Zwar wäre eine erfahrene Angela Merkel ein Asset, um die EU in sehr bewegten Zeiten noch einmal durch die schmale Spurrille von Budgetverhandlungen zu lotsen. Aber Brüssel hat viele kluge Köpfe und Akteure. Selbst wenn die Groko vor dem Sommer reißen sollte, wäre die EU nicht führungslos.
Natürlich wäre es gut, das größte und wichtigste europäische Land hätte während seiner EU-Ratspräsidentschaft eine stabile Regierung, eine unumstrittene Führungspersönlichkeit und vielleicht sogar noch Ideen oder Ambitionen für Europa. Doch das eigentliche Problem liegt anderswo. Was der EU auf Dauer viel mehr zu schaffen machen dürfte, ist, dass die einstige Europa-Partei von Konrad Adenauer und Helmut Kohl niemanden mehr hat, außer dem klar in der rheinischen CDU-Tradition stehenden Armin Laschet – der oder die sichtbar und lautstark für Europa eintritt.

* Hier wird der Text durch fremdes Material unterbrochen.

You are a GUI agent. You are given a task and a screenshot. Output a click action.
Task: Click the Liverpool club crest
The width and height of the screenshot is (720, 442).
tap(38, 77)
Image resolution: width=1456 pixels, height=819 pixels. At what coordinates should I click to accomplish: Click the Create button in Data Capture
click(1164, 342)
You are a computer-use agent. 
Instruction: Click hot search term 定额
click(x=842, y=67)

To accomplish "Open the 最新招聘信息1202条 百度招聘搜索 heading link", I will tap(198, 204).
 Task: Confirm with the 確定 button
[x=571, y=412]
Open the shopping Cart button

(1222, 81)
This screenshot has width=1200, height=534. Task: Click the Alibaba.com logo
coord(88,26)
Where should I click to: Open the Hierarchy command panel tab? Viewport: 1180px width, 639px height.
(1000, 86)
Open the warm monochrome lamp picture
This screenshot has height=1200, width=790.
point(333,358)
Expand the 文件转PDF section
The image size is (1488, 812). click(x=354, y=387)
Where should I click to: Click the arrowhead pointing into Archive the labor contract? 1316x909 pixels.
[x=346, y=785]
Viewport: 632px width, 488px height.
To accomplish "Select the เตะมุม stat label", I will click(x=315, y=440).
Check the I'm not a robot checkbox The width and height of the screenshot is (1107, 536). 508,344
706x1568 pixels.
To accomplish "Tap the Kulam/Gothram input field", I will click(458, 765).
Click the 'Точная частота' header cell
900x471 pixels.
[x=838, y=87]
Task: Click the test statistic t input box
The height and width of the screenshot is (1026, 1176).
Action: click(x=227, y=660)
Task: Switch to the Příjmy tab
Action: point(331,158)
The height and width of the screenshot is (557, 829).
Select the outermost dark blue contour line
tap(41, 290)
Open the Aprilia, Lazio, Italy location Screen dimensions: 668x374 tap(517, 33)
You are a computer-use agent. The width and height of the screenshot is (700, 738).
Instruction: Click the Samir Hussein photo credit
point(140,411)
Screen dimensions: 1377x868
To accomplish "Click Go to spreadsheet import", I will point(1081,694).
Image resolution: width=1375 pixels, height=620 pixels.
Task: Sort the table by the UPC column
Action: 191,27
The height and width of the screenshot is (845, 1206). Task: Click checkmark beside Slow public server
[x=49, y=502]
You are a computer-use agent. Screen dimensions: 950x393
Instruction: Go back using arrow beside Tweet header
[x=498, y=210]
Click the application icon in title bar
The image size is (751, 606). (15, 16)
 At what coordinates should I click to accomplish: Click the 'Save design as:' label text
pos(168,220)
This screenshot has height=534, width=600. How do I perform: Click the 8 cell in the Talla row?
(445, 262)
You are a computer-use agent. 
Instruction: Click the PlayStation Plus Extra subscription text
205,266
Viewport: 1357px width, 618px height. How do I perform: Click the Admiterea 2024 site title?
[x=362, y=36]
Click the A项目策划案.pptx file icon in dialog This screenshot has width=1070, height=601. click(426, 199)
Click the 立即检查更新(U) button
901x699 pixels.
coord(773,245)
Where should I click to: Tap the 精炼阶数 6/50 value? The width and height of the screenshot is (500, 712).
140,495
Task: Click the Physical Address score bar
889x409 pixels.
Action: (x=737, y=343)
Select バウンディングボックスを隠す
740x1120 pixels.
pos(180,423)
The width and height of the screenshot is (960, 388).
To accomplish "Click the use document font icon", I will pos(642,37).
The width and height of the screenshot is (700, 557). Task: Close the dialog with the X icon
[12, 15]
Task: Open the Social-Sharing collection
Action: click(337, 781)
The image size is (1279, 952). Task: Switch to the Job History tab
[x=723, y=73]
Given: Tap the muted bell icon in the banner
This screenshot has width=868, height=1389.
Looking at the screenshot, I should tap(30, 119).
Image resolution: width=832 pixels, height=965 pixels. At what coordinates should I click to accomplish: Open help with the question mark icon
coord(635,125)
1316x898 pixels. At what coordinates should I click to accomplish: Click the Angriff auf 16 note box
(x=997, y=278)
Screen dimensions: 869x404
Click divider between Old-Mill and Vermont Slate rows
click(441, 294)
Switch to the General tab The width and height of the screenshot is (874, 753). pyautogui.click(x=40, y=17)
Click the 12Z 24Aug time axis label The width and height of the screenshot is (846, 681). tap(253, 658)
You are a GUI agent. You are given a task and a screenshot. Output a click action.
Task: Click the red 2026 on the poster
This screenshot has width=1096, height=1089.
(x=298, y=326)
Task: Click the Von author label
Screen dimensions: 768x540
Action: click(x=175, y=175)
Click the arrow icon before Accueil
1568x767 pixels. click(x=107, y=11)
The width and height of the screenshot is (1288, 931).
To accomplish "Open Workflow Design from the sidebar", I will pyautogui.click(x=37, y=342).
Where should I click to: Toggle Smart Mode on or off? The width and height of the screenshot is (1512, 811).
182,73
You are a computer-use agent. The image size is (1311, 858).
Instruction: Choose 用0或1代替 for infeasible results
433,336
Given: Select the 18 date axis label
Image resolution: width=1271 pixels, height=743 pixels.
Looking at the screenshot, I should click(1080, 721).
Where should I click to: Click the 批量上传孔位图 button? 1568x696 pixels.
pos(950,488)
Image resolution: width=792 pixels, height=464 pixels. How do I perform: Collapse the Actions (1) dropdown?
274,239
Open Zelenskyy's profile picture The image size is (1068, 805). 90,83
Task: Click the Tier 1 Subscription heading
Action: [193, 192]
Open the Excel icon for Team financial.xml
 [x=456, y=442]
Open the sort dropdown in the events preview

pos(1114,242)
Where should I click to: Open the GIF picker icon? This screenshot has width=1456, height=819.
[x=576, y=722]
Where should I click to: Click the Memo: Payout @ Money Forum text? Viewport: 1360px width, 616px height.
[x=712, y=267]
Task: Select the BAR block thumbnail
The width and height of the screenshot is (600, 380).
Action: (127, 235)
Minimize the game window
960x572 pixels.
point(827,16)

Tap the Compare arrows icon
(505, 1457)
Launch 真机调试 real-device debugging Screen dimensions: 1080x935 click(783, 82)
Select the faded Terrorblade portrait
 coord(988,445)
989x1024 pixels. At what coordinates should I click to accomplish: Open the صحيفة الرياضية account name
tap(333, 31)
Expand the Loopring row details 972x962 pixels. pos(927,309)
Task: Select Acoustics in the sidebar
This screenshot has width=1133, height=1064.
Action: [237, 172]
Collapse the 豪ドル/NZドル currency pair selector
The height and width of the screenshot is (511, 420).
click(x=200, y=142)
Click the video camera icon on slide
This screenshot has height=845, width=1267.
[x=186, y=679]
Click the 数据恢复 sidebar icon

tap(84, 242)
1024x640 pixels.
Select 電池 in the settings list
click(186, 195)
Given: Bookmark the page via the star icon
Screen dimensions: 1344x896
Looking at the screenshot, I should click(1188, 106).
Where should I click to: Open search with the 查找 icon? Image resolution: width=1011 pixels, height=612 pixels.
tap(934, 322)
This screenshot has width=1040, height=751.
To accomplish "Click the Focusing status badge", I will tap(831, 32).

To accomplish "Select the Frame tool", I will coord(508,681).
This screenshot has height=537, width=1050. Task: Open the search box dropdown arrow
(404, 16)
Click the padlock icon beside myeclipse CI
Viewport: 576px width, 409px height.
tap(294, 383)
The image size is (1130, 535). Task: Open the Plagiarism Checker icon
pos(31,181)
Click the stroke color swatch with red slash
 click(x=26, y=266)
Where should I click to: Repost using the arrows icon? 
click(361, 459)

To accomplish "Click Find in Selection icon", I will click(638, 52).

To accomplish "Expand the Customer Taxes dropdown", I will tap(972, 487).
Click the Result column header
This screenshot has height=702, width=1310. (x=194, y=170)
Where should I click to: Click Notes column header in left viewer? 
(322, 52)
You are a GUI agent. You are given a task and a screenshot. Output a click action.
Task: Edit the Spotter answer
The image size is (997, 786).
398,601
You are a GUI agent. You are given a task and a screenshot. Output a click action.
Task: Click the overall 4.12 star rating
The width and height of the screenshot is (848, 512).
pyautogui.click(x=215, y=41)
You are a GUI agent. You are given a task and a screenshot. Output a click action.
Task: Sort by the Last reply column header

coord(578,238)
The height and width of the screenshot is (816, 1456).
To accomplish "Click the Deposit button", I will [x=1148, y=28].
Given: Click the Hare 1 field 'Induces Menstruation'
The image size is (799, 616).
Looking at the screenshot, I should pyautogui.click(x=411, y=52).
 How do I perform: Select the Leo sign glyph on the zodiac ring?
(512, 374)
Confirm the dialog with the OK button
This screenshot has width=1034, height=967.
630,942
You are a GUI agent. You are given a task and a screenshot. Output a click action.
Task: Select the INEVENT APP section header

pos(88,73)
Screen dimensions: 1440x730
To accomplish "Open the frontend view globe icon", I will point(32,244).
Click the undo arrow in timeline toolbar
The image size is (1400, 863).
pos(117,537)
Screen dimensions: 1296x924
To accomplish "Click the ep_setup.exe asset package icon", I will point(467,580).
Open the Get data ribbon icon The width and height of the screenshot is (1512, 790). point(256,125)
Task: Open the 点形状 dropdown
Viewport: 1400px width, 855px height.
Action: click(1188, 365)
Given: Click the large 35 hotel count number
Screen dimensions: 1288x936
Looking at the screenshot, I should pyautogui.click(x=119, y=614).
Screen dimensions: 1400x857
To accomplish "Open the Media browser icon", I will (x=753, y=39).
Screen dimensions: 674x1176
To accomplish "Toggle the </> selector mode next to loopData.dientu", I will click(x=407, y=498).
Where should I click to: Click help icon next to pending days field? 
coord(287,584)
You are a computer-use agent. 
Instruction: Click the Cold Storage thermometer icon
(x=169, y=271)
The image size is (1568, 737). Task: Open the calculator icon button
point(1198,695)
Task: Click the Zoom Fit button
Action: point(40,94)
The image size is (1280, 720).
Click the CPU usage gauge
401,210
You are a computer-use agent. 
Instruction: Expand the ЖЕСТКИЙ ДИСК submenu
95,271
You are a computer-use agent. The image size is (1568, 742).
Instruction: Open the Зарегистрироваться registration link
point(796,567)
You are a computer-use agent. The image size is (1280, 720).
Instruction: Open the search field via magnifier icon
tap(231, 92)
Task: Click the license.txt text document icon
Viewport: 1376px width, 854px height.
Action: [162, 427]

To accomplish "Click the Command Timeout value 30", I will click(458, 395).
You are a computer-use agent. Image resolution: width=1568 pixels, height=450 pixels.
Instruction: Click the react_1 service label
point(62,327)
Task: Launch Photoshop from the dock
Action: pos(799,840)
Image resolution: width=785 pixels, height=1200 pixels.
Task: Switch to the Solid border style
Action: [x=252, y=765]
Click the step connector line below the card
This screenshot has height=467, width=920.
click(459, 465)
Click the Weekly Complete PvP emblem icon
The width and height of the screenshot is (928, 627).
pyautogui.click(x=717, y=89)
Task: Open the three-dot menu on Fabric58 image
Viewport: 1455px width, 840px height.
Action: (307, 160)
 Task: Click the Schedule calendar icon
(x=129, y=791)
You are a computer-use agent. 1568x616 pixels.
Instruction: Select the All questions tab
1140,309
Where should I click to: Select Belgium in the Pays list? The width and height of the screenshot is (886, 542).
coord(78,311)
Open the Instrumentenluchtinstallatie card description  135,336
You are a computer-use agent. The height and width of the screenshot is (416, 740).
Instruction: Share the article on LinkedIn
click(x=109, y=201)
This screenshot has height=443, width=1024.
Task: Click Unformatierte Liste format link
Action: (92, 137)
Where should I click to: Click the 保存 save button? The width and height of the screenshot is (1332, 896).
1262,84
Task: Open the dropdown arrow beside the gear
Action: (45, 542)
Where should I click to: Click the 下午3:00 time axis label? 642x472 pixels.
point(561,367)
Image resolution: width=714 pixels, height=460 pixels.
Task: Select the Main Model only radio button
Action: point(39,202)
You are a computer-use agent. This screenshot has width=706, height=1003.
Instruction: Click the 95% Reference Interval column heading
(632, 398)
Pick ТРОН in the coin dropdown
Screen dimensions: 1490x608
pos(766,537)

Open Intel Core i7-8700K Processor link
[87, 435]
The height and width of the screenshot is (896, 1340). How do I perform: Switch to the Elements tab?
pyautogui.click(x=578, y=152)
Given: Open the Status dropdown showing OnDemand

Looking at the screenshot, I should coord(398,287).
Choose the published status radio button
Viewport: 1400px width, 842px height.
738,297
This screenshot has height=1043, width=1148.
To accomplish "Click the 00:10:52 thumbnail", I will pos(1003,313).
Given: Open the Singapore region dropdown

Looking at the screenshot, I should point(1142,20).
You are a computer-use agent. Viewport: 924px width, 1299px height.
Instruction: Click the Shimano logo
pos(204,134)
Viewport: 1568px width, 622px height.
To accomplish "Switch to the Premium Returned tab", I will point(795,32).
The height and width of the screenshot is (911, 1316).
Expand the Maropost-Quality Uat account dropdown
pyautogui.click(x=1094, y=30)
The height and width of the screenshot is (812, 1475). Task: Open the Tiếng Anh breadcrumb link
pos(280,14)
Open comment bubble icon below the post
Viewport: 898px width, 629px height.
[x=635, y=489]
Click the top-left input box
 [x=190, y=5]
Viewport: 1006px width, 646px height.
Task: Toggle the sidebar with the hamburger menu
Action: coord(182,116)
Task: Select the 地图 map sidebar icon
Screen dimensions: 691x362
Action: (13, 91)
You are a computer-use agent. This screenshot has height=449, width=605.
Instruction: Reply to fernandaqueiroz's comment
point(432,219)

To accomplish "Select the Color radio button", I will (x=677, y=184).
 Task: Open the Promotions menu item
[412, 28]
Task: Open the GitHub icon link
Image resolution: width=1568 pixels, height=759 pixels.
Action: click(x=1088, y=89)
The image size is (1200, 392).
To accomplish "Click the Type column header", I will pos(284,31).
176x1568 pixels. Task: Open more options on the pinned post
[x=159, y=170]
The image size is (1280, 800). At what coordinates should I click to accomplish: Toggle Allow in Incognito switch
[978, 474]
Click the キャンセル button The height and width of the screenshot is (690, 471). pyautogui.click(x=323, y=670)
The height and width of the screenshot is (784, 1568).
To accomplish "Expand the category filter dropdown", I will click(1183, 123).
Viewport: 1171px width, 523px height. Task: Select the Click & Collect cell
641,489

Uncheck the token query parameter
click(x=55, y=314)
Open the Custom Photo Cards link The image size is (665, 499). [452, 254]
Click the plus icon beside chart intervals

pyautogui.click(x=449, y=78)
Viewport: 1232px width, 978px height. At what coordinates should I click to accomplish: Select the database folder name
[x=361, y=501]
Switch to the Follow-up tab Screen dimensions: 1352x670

Weswegen ausgerechnet CDU-Frau von der Leyen als deutsche Kommissionspräsidentin bei ihrem Bemühen, der gebeutelten EU eine Zukunft zu verschaffen, derzeit ohne merklichen deutschen Rückenwind dasteht. Eine Tragödie, aus der Deutschland nur herausfinden könnte, wenn entweder die CDU sich wieder auf ihre europäischen Wurzeln besinnt; oder die Grünen das Kanzleramt erobern.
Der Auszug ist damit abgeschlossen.